Network of information extracted from the excerpt: VW purchased Rolls-Royce & Bentley from Vickers on 28 July 1998. From July 1998 until December 2002, BMW continued to supply engines for the Rolls-Royce Silver Seraph (Excerpt from https://en.wikipedia.org/wiki/Volkswagen_Group . Accessed on 22.02.2020).

In the remainder of this section, we provide a survey of techniques and tools for each of the three steps mentioned above: NER (Sect. 2.2), NEL (Sect. 2.2), and RELEX (Sect. 2.3).

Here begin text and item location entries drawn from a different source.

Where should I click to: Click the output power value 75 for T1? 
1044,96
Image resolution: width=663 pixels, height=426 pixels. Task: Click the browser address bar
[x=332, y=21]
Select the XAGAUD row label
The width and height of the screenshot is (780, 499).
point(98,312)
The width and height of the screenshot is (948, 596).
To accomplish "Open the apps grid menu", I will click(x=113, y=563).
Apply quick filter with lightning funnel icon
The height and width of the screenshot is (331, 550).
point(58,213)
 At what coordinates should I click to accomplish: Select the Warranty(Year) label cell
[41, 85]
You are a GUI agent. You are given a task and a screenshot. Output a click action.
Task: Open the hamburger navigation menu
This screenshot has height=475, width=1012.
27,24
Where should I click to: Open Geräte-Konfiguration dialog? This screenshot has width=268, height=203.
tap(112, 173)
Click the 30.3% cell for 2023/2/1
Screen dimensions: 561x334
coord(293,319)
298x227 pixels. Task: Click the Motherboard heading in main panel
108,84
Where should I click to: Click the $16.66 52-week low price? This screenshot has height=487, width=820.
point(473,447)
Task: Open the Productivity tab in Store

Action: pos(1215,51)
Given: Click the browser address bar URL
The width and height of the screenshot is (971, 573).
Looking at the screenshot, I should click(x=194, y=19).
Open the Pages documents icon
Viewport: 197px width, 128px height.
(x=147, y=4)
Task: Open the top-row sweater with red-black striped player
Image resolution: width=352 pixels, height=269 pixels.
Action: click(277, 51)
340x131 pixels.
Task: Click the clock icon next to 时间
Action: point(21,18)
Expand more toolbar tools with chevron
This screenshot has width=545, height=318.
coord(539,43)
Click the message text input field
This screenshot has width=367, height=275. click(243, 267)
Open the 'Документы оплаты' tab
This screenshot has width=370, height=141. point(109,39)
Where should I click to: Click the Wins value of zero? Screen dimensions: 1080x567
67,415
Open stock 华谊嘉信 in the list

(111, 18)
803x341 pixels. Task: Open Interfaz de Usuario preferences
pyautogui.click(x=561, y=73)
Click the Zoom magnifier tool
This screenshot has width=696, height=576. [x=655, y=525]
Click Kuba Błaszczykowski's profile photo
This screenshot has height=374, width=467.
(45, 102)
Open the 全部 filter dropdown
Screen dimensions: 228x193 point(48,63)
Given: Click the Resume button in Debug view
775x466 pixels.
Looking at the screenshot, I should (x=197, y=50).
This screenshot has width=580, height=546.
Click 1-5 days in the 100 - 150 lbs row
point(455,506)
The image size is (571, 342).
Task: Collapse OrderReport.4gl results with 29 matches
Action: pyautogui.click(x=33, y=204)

2.1 Named Entity Recognition (NER)

The first step of the pipeline for knowledge graph construction from text is to identify mentions of named entities. Named entity recognition includes several subtasks, namely, identifying proper nouns and the boundaries of named entities and classifying the entity type. The first work in this area was published in 1991 and proposed an algorithm to automatically extract company names from financial news to build a database for querying [54, 46]. The task gained interest with MUC-6, a shared task to distinguish not only types, such as person, location, organization, but also numerical mentions, such as time, currency, and percentages [23]. Traditionally, research in this area is founded in computational linguistics, where the goal is to parse and describe the natural language with statistical rule-based methods. The foundation for that is to correctly tokenize the unstructured text, assign part-of-speech tags (also known as POS tagging), and create a parse tree that describes the sentence’s dependencies and overall structure. Using this information, linguists defined rules that describe typical patterns for named entities.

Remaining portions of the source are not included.